Concerning the popularity of concepts across languages (i.e. Wikidata items)

"more than half of all concepts were only posted once and that the distribution is again highly skewed. Among the top five most popular concepts we do not find historical figures or events as one could expect, but two boy bands, the South Korean boy band Bangtan Boys (BTS) and the Filipino boy band SoundBreak 19 (SB19). While being among the most linked concepts they still account only for a very small percentage ..."

It is worth bearing in mind that Twitter links provide only a small percentage of the traffic that Wikipedia received from external referrers (where search engines dominate), and in a weekly list of articles that received most social media traffic on English Wikipedia that the Wikimedia Foundation has been publishing until the end of last year, Twitter seems to have appeared less often as referrer than Reddit or Facebook.

Briefly

See the page of the monthly Wikimedia Research Showcase for videos and slides of past presentations.

Other recent publications

Other recent publications that could not be covered in time for this issue include the items listed below.
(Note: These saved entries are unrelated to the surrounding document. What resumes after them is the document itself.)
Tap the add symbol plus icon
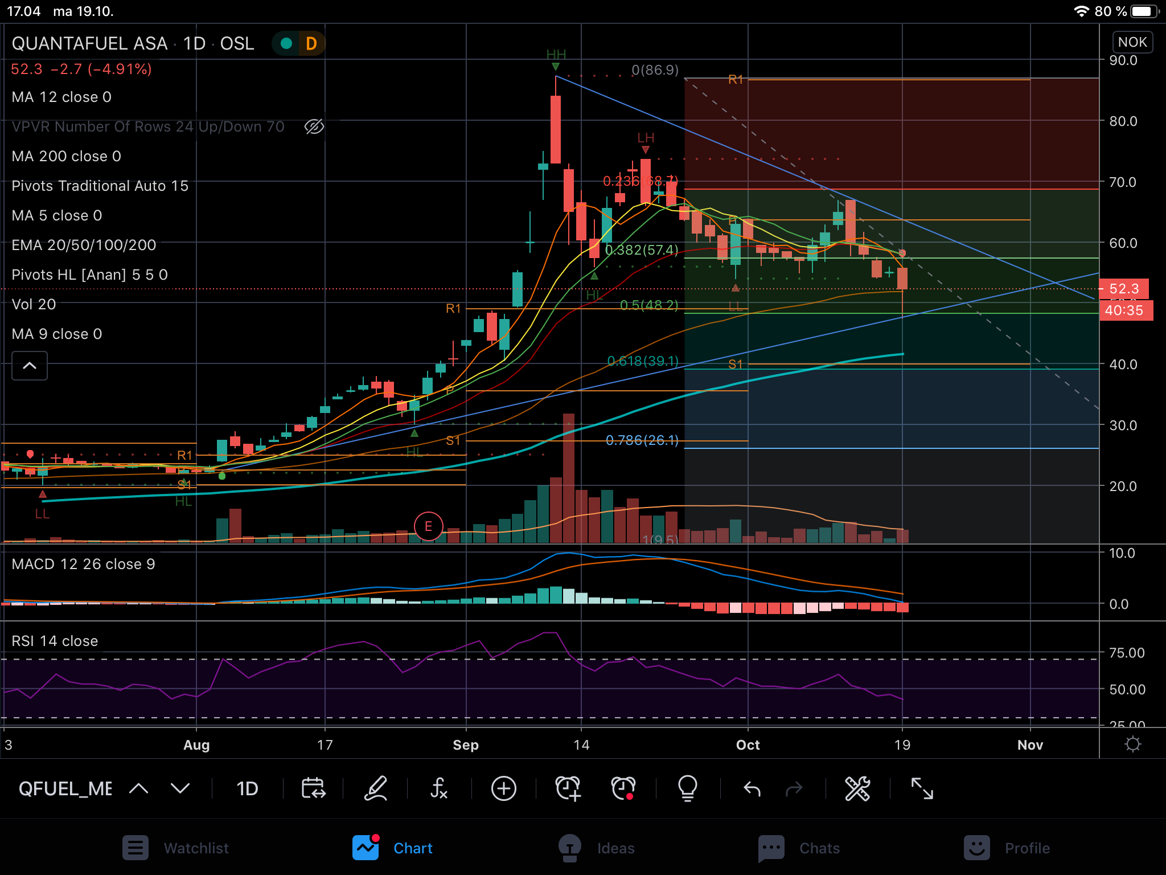The width and height of the screenshot is (1166, 875). 503,789
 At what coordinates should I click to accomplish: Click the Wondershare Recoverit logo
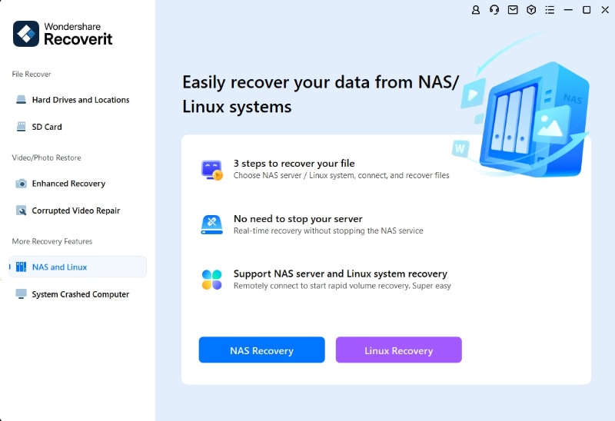[63, 33]
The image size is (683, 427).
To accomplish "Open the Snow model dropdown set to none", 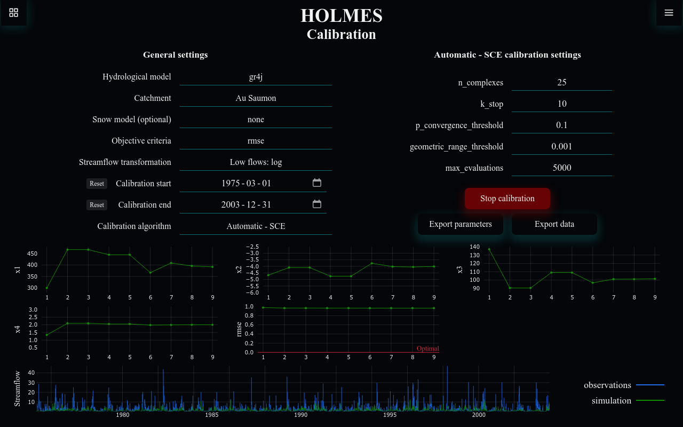I will point(256,119).
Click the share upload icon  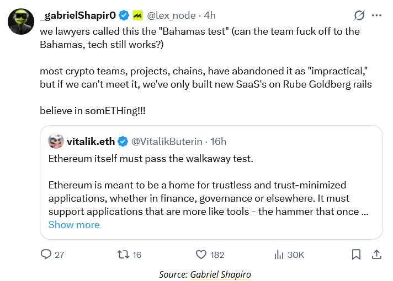377,255
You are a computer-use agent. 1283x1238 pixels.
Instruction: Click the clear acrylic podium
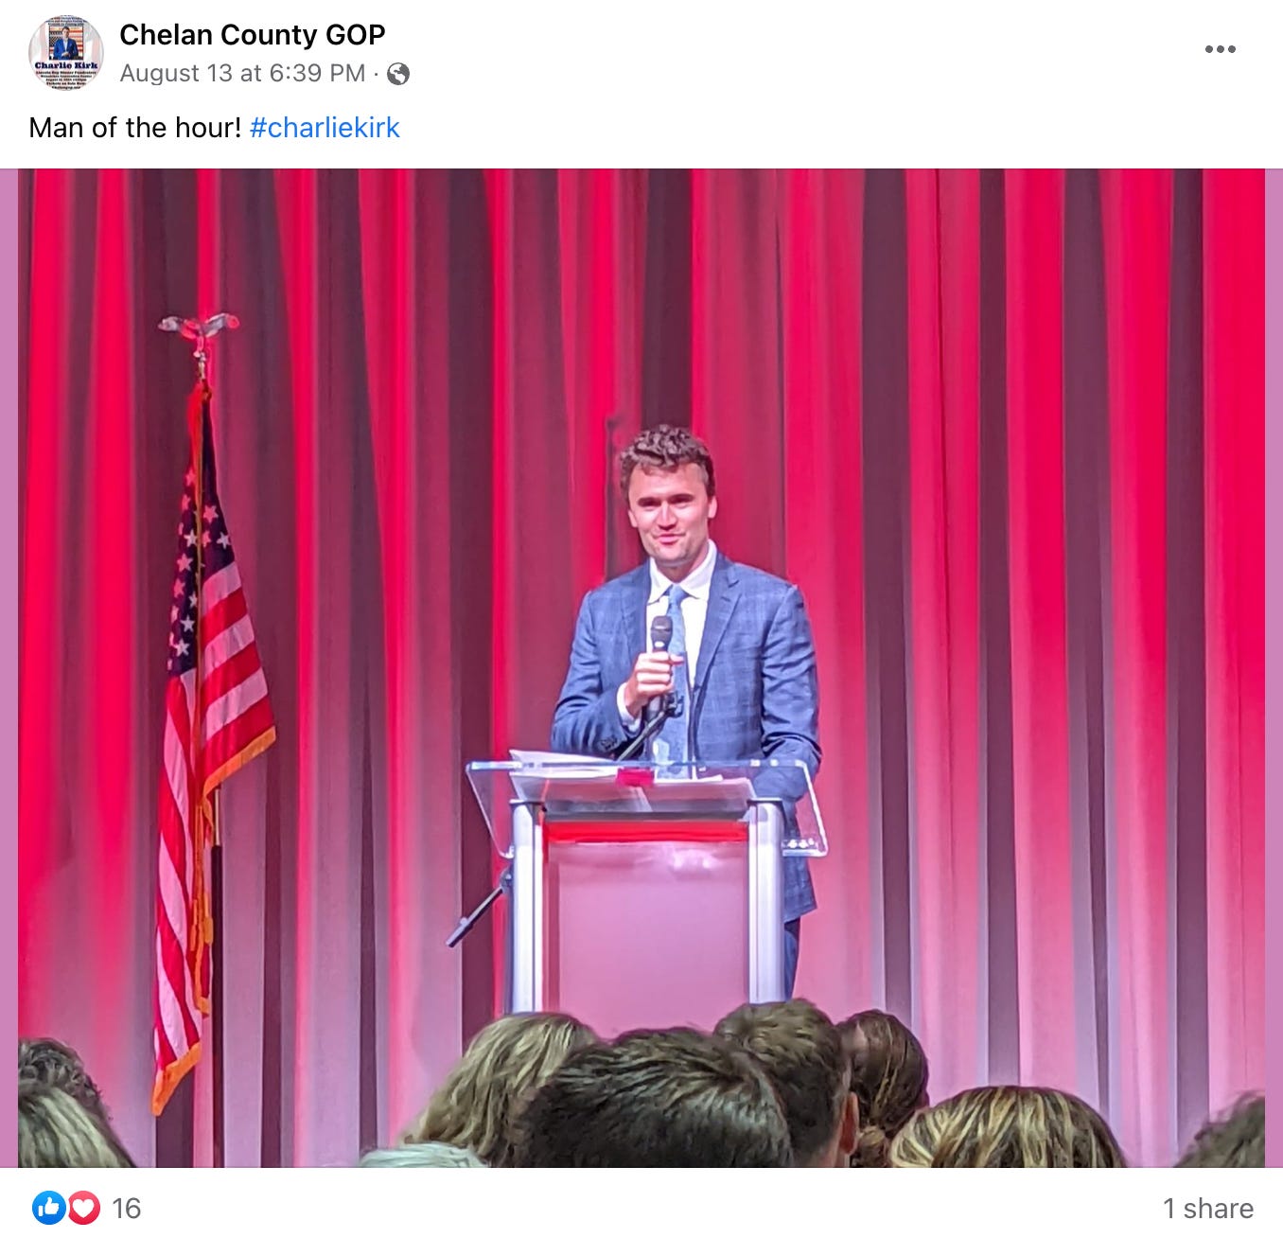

Contributions, whether reviewing or summarizing newly published research, are always welcome.

Fact-checking dialogue responses using Wikipedia

From the abstract:^[2]

"We introduce the task of fact-checking in dialogue, which is a relatively unexplored area. We construct DIALFACT, a testing benchmark dataset of 22,245 annotated conversational claims, paired with pieces of evidence from Wikipedia. There are three sub-tasks in DIALFACT: 1) Verifiable claim detection task distinguishes whether a response carries verifiable factual information; 2) Evidence retrieval task retrieves the most relevant Wikipedia snippets as evidence; 3) Claim verification task predicts a dialogue response to be supported, refuted, or not enough information."

As an example dialogue where the (itself automatically generated) response was successfully refuted by the automatically retrieved evidence snippet from Wikipedia, the authors offer the following:

Context: "Biathlon means two sports right? What is the other sport?"
Response: "Biathlon combine the two sports into one event called the cross country ski race. It’s a lot of fun!"
Evidence from the article Biathlon: "The biathlon is a winter sport that combines cross-country skiing and rifle shooting."

"Wikidata Completeness Profiling Using ProWD"

From the abstract:^[3]

"... we present ProWD, a framework and tool for profiling the completeness of Wikidata [...]. ProWD measures the degree of completeness based on the Class-Facet-Attribute (CFA) profiles. A class denotes a collection of entities, which can be of multiple facets, allowing attribute completeness to be analyzed and compared, e.g., how does the completeness of the attribute "educated at" and "date of birth" compare between male, German computer scientists, and female, Indonesian computer scientists? ProWD generates summaries and visualizations for such analysis, giving insights into the KG [ knowledge graph] completeness."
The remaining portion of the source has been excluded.